Copy nothing but the lines from the one containing "Task: Select the Green color option" through the last line of the entries below, exactly as written and without pictures.

■ DATA EXCERPTS:
- - - - -
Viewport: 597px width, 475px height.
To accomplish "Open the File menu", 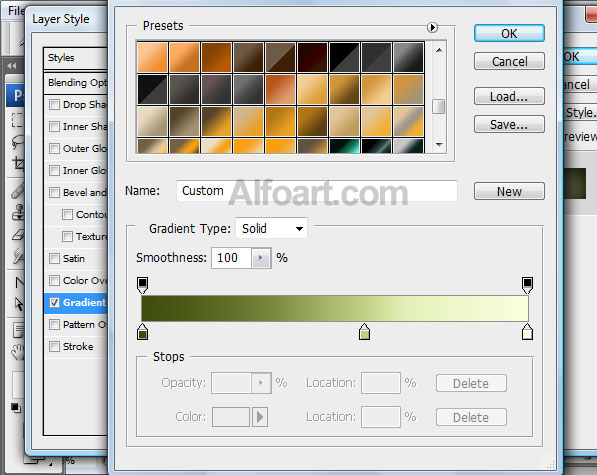I will pos(16,11).
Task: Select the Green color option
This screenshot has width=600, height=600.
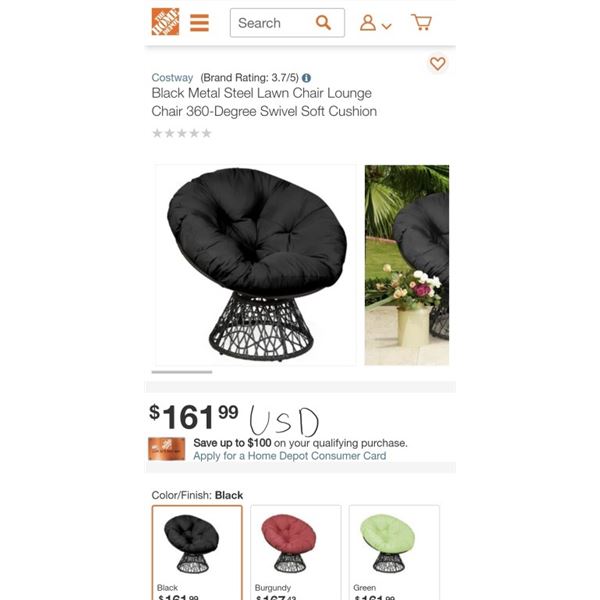Action: [394, 553]
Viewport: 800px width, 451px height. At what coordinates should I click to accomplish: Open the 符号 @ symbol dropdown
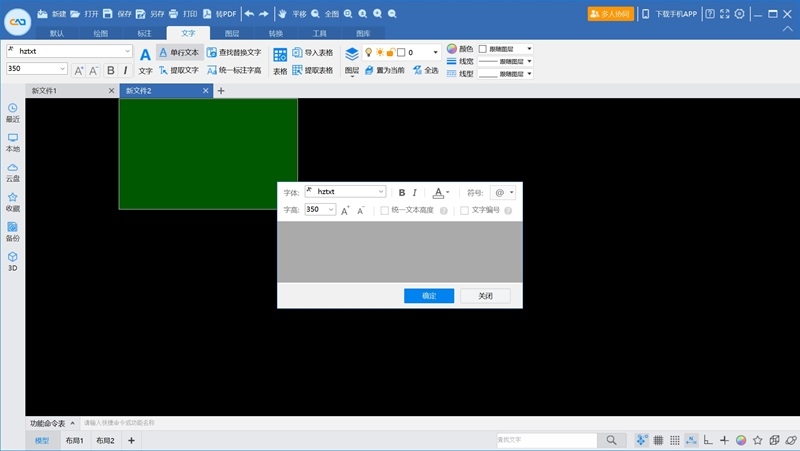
- - - - -
■ OUTPUT OF THE EXERCISE:
Task: Select the Green color option
This screenshot has width=600, height=600.
Action: [394, 553]
Viewport: 800px width, 451px height. At what coordinates should I click to accomplish: Open the 符号 @ symbol dropdown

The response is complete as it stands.